La Regione Umbria parteciperà come ospite d'onore al Salone Internazionale del Libro di Torino nel 2026. L'evento presenterà un ricco programma di circa 40 appuntamenti, con la partecipazione di 40 case editrici umbre, focalizzato su spiritualità, arte e il messaggio di pace.
L'Umbria si racconta a Torino con arte e spiritualità
La Regione Umbria si prepara a un ruolo da protagonista al Salone Internazionale del Libro di Torino nel 2026. La sua partecipazione è stata presentata ufficialmente a Perugia, presso la Biblioteca di San Matteo degli Armeni.
Il vicepresidente della Regione con delega alla Cultura, Tommaso Bori, ha descritto l'evento come un'opportunità per far vivere un'emozione legata alla storia e al futuro dell'Umbria.
Alla presentazione hanno partecipato figure istituzionali di rilievo. Tra queste, la presidente della Regione Umbria, Stefania Proietti, la sindaca di Perugia, Vittoria Ferdinandi, e Silvio Viale, presidente dell'Associazione Torino la città del libro, collegato da remoto.
Erano presenti anche rappresentanti della Camera di Commercio dell'Umbria, della Consulta delle Fondazioni delle Casse di Risparmio umbre e della Fondazione Guglielmo Giordano.
Un programma ricco di eventi e celebrazioni
Il programma delle giornate torinesi metterà in risalto le figure spirituali e artistiche dell'Umbria. Un punto centrale sarà la celebrazione dell'ottavo centenario della morte di San Francesco.
La presidente Proietti ha sottolineato l'importanza di questo anniversario. «Celebrare Francesco a Torino significa portare nel mondo un messaggio di pace e custodia», ha affermato, evidenziando come questo sia l'essenza della terra umbra.
La presidente ha inoltre evidenziato la capacità del progetto di promuovere il territorio. Non solo come meta turistica, ma come centro di produzione intellettuale.
Un'attenzione particolare sarà dedicata al mondo dell'editoria. Questo settore è considerato un pilastro fondamentale per diffondere l'identità umbra oltre i confini regionali.

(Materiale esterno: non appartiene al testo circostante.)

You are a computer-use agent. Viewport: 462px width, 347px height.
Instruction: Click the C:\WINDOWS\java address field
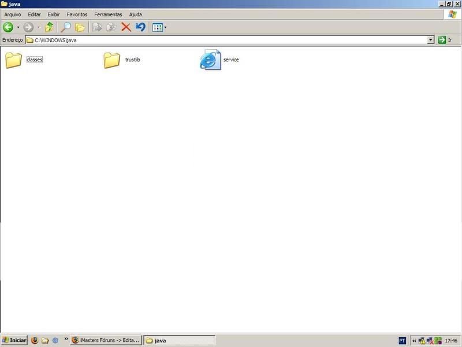pos(231,40)
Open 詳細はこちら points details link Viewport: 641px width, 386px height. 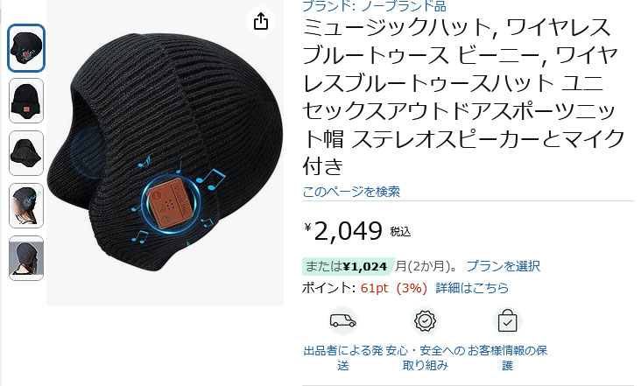(x=472, y=288)
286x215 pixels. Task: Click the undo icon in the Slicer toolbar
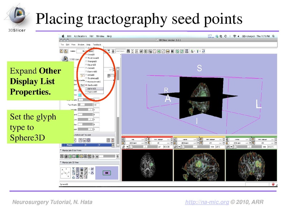(178, 51)
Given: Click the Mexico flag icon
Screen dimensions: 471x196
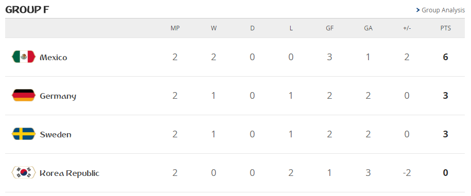Looking at the screenshot, I should 23,57.
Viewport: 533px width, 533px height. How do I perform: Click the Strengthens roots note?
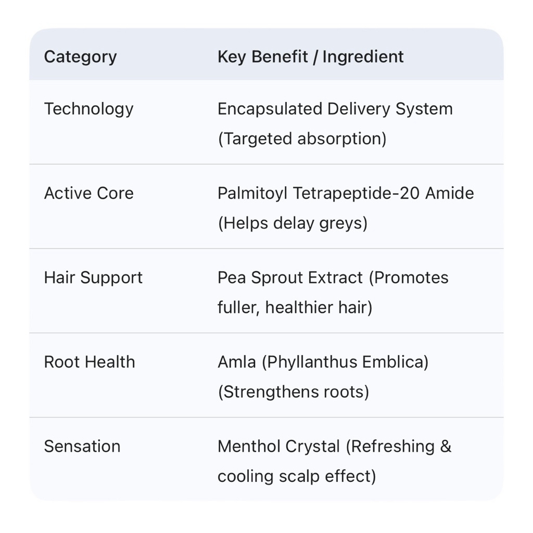coord(293,392)
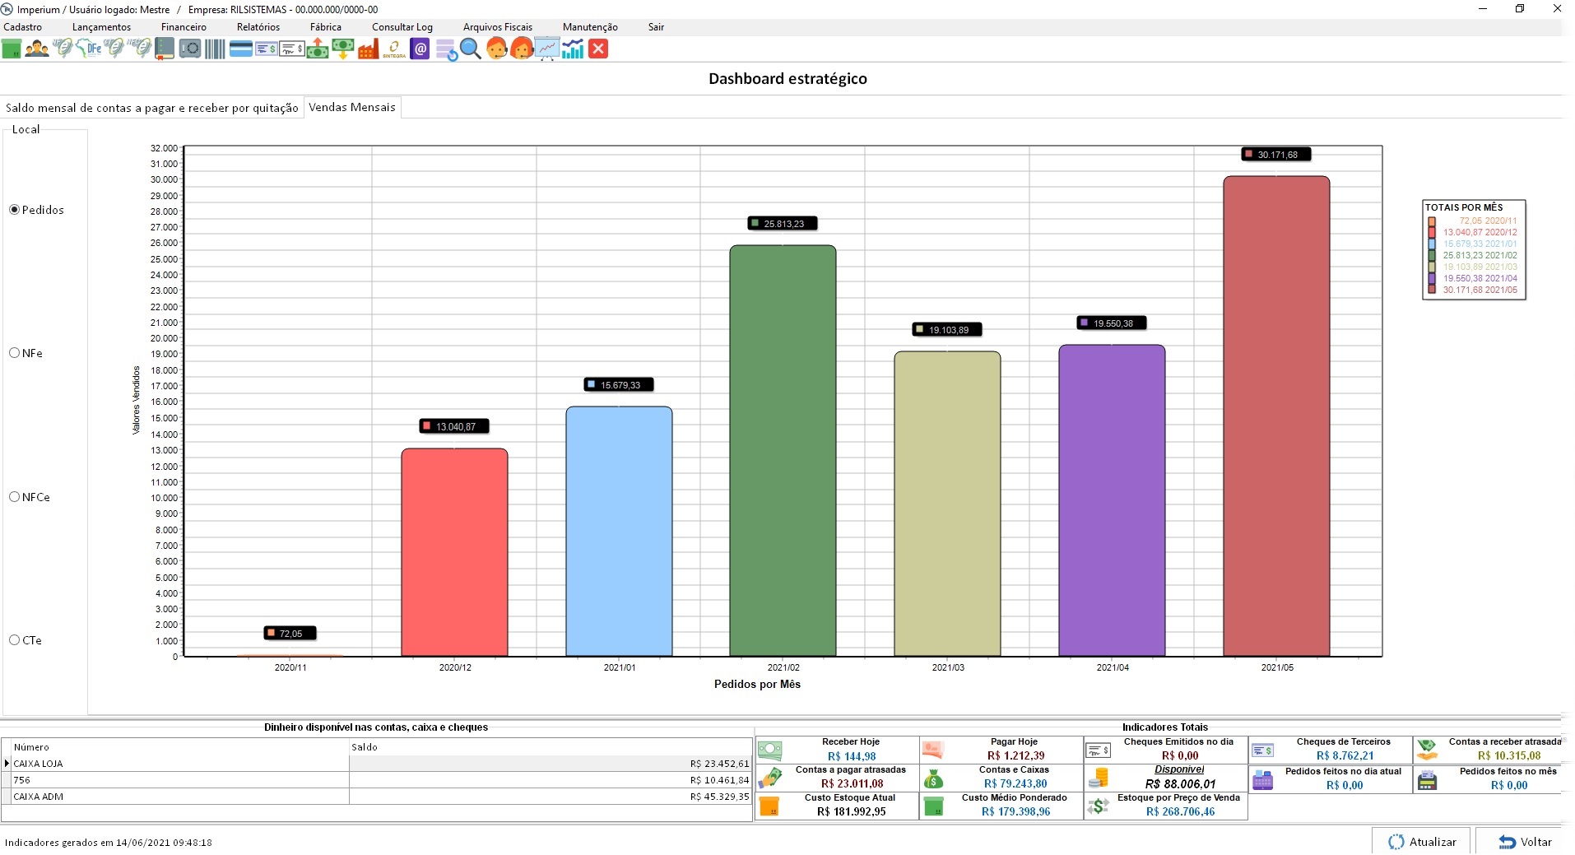The image size is (1575, 855).
Task: Click the green 2021/02 chart bar
Action: 783,451
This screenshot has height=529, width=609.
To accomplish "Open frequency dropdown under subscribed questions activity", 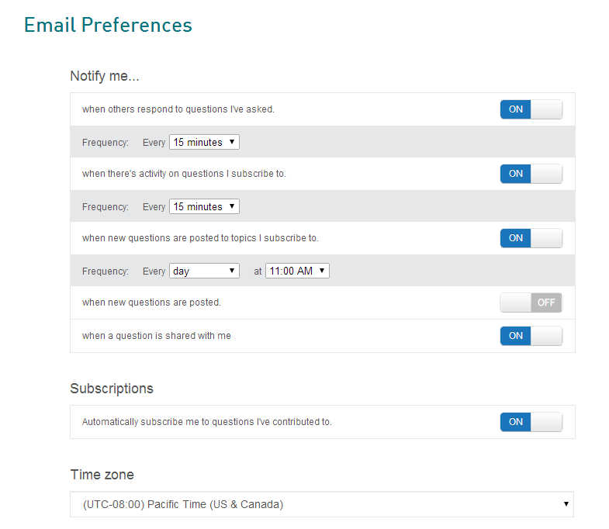I will click(204, 206).
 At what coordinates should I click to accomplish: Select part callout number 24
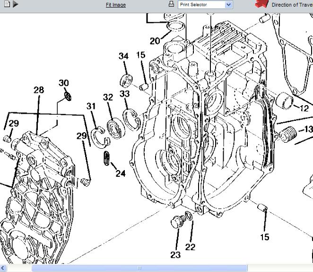[121, 173]
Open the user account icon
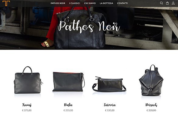 [x=173, y=3]
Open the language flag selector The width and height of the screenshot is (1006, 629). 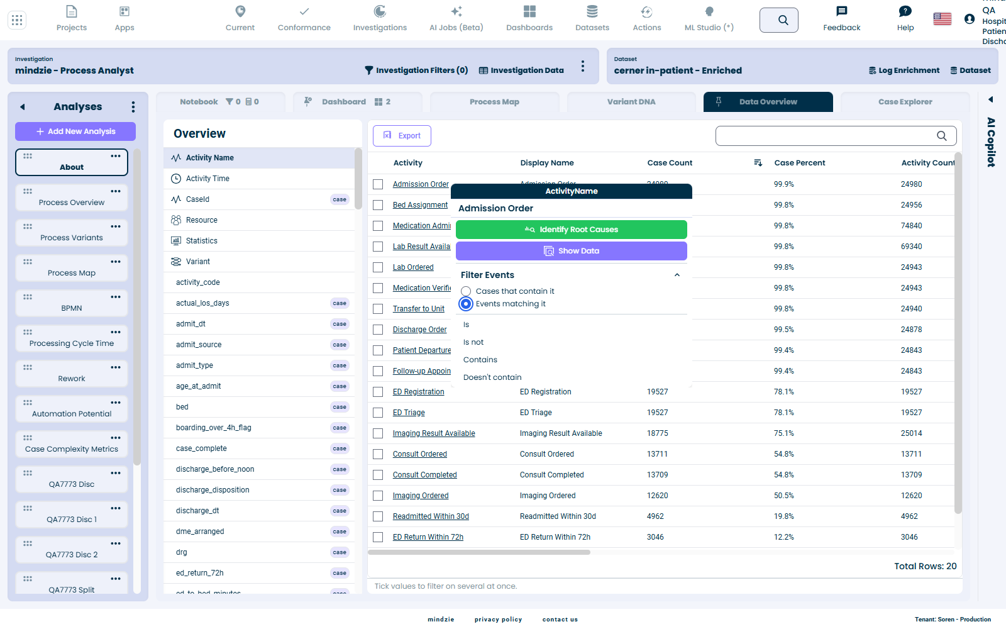pyautogui.click(x=942, y=19)
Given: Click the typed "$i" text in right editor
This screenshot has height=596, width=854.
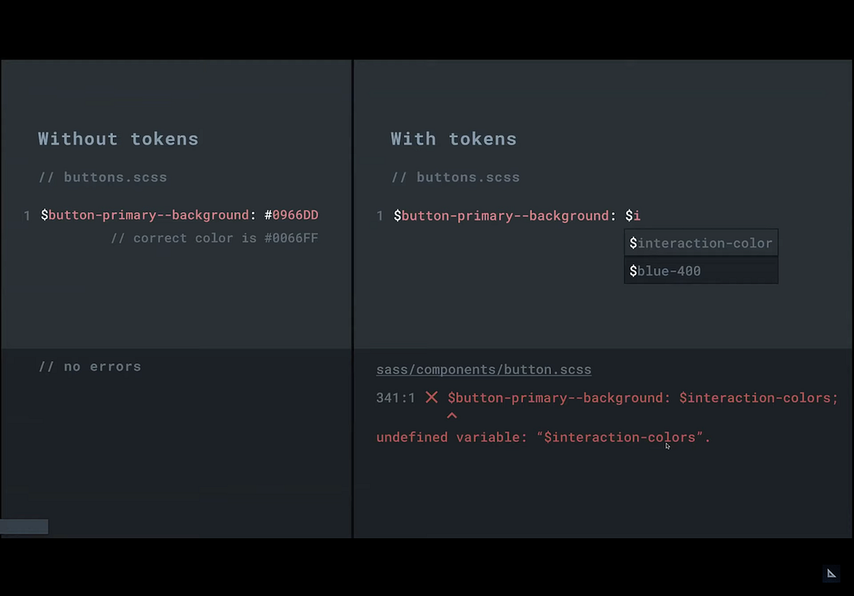Looking at the screenshot, I should [x=633, y=215].
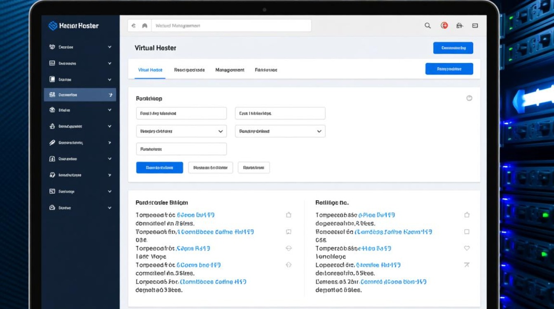Viewport: 554px width, 309px height.
Task: Select the Virtual Hoster tab
Action: (x=150, y=70)
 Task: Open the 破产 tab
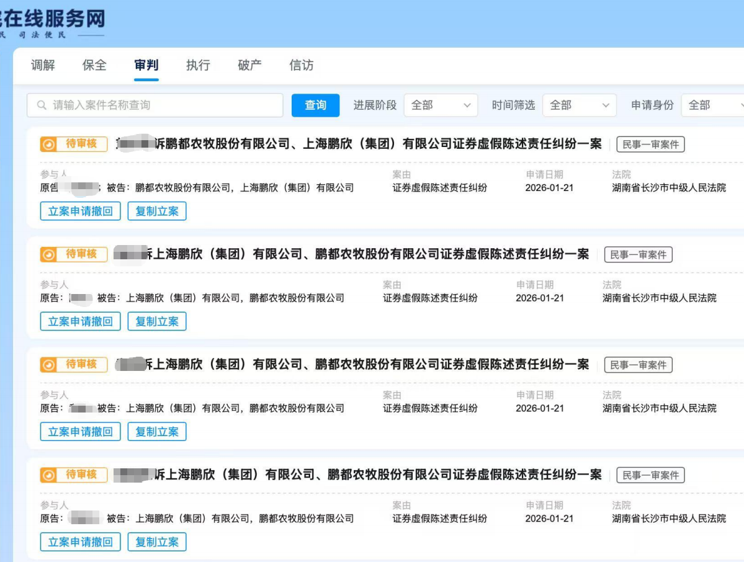tap(249, 65)
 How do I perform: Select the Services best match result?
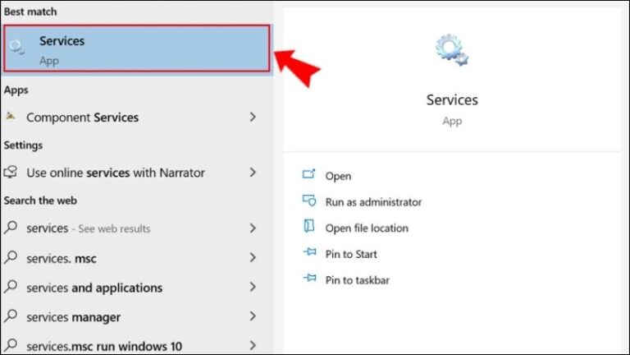(x=137, y=48)
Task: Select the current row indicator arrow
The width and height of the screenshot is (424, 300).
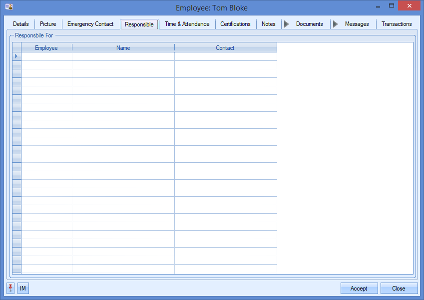Action: 16,56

La cultura come atto politico e di libertà
Il vicepresidente Bori ha definito la partecipazione una vera e propria «chiamata alle arti». Ha spiegato che la promozione della lettura va oltre la cultura.
«È un atto politico nel senso più alto del termine», ha dichiarato Bori. Investire nell'editoria significa rafforzare la libertà e la consapevolezza dei cittadini.
Bori ha ribadito l'importanza della collaborazione con gli editori. Li ha definiti attori di un servizio pubblico essenziale per la democrazia.
Perugia e l'Umbria portano il messaggio di pace a Torino
La sindaca di Perugia, Vittoria Ferdinandi, ha definito la presenza al Salone del Libro un passaggio importante per l'Umbria. Significa portare l'identità culturale della regione su un palcoscenico nazionale e internazionale.
«È l'occasione per raccontare un territorio che nella cultura riconosce una leva di crescita, coesione e futuro», ha affermato la sindaca.
La visione umbra lega profondamente cultura e pace. Perugia e l'Umbria comunicano da sempre al mondo messaggi di nonviolenza, dialogo e fraternità.
Per questo motivo, sarà presente anche il richiamo alla Marcia Perugia-Assisi. Questo evento si inserisce nell'eredità di Aldo Capitini e nel messaggio universale di San Francesco.
In un contesto internazionale segnato da conflitti, la pace deve tornare al centro del dibattito pubblico. Va intesa come una responsabilità collettiva e quotidiana.
La sindaca ha concluso affermando che la presenza dell'Umbria al Salone assume un valore che va oltre la promozione culturale. È il segno di una regione che vuole rafforzare il proprio ruolo attraverso la forza delle sue idee, della sua storia e della sua visione.
Uno spazio espositivo ispirato all'arte contemporanea
L'anima del progetto umbro sarà ospitata in uno stand istituzionale di oltre 250 metri quadrati. Questo spazio è stato concepito come un'opera di architettura temporanea.
Il design è stato curato da Emanuel Gargano, vincitore del Compasso d'Oro. Il progetto nasce da un'idea della Fondazione Giordano e del progetto Seed.
Il progetto grafico è stato realizzato da Bcpt. L'ispirazione per lo spazio deriva dal linguaggio materico di Alberto Burri.